US DoT to propose V2V communication for all vehicles to prevent vehicle collisions
15 Sep 2016
The US Department of Transportation (DoT) might propose that all new cars have vehicle-to-vehicle communication or V2V, from this year. The proposal comes after, the death, earlier this year of a person driving a Tesla sedan in Autopilot.
According to commentators concerns were mounting after more incidents of the kind involving Teslas in Autopilot. They say the solution to this problem might lie in connectivity.
According to the federal government, V2V connectivity could ultimately prevent or reduce the severity of about 80 per cent of collisions that did not involve a driver impaired by drugs or alcohol.
Commentators say that the benefits of connected and automated vehicles went well beyond safety and held the potential to significantly cut use of fuel and carbon emissions through more efficient traffic flow.
Populations having no access to transportation could benefit from having their daily living supplies delivered to them.

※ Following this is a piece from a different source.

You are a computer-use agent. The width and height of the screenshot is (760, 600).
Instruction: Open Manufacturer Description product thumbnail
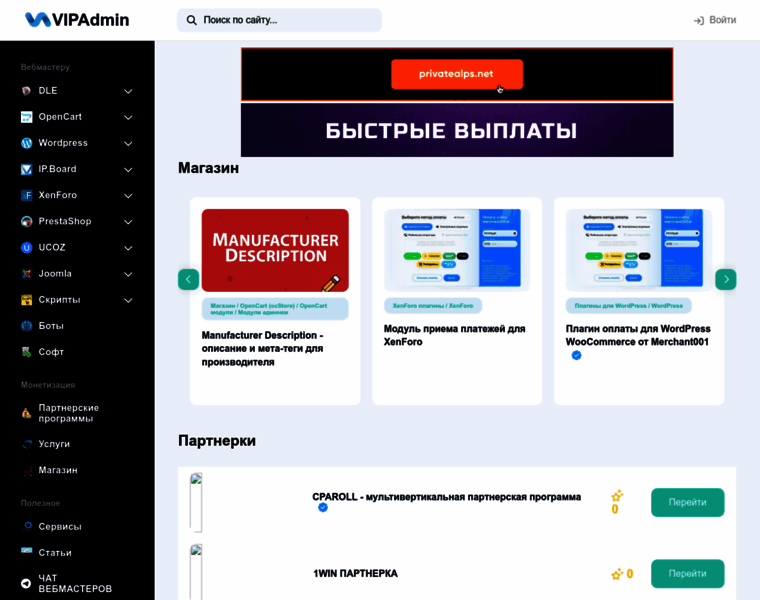click(275, 250)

While connectivity and automation each could provide benefits on their own, their combination promised to transform the movement of people and goods more than either could alone, and to do so safely.
Tesla blamed the fatal crash on the failure of both its Autopilot technology as also the driver to see the white tractor-trailer against a bright sky.
However, the crash and the death would not have happened had the vehicle and the tractor-trailer it hit, been able to talk to each other.
Connectivity allowed smart decisions by individual drivers, by self-driving vehicles and at every level of automation in between.
Despite all the safety measures, in recent decades, there were still more than 30,000 traffic deaths every year in the US, and the number might be on the rise.
After years of steady declines, fatalities increased 7.2 per cent in 2015 to 35,092, up from 32,744 in 2014, representing the largest percentage increase in nearly 50 years, according to the US (DoT).